Problem to solve
Render every line of the entries below as a numbered list, skipping blank lines and leaving out the pictures.

== Stored rows ==

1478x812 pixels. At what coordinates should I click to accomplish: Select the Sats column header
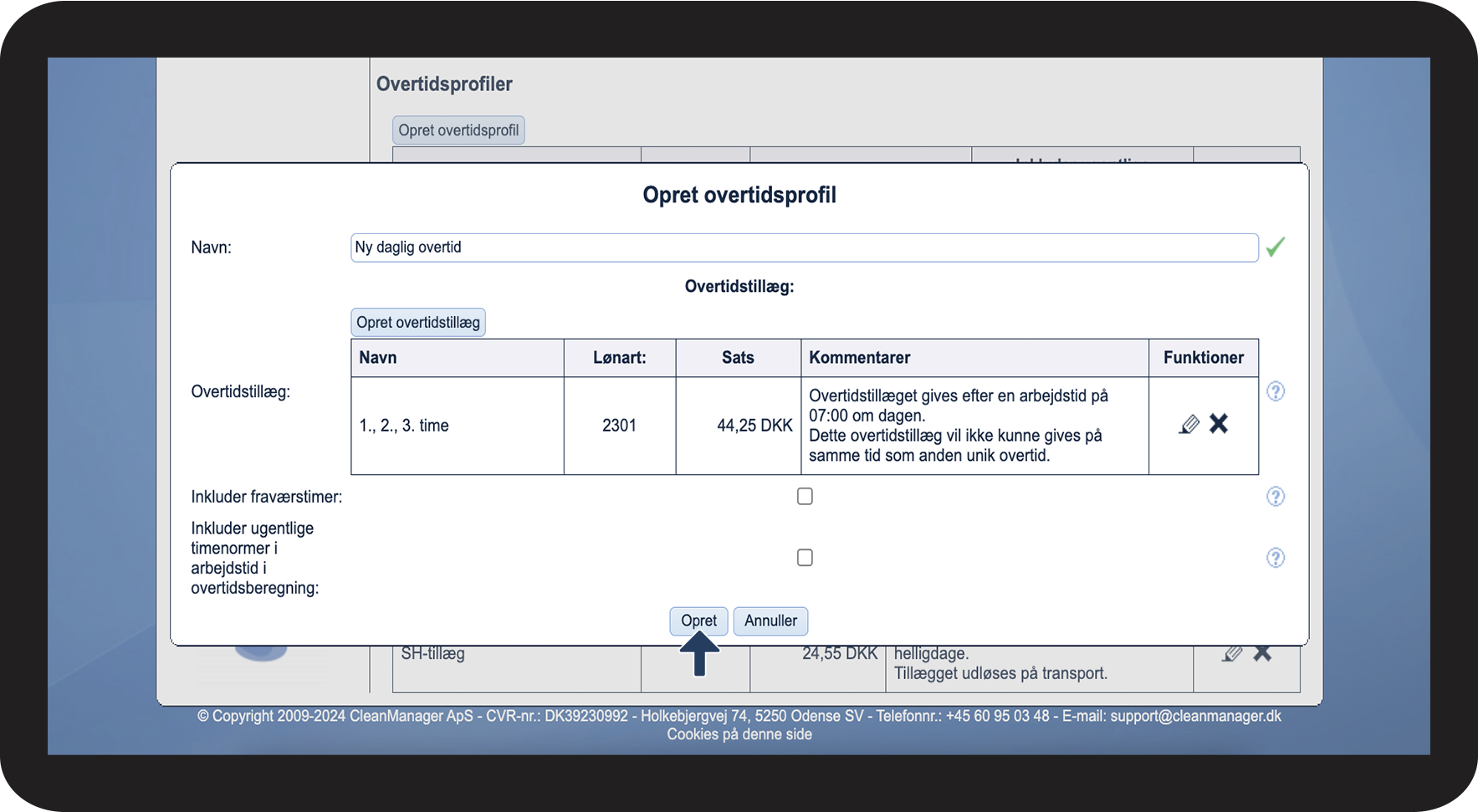click(738, 358)
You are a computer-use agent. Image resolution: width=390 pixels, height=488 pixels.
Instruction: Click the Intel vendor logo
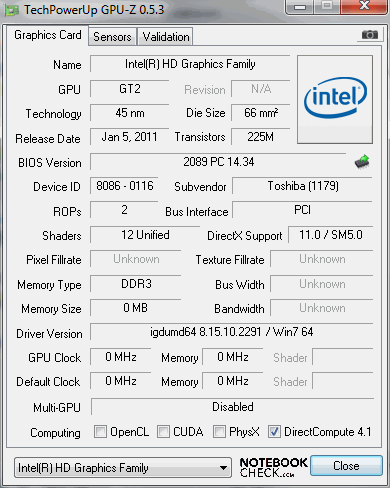tap(335, 100)
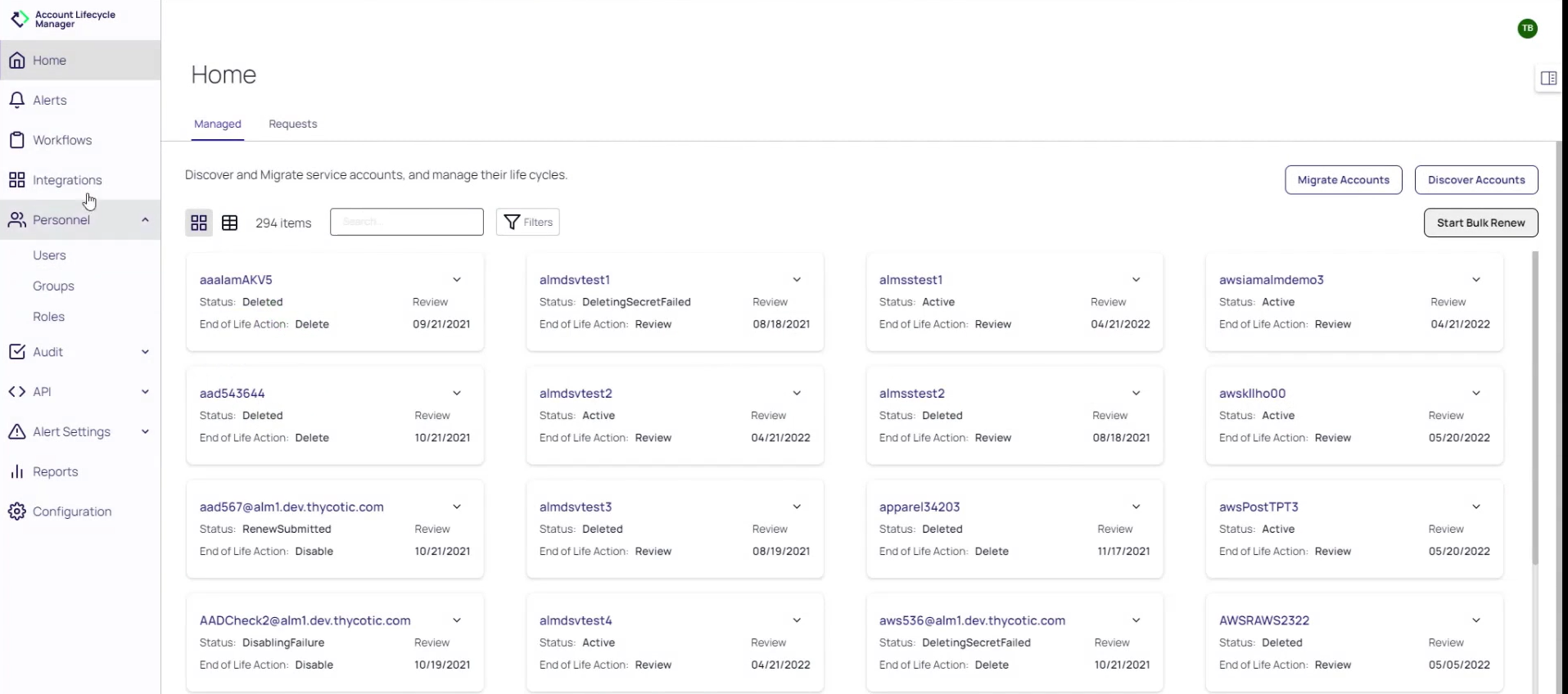Click the Migrate Accounts button
The height and width of the screenshot is (694, 1568).
tap(1343, 180)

===

Finished answer
1. 1478x812 pixels. At what coordinates should I click to accomplish: Select the Sats column header
2. click(738, 358)
3. You are a computer-use agent. Image resolution: width=390 pixels, height=488 pixels.
4. Instruction: Click the Intel vendor logo
5. tap(335, 100)
6. Click the Migrate Accounts button
7. The height and width of the screenshot is (694, 1568).
8. tap(1343, 180)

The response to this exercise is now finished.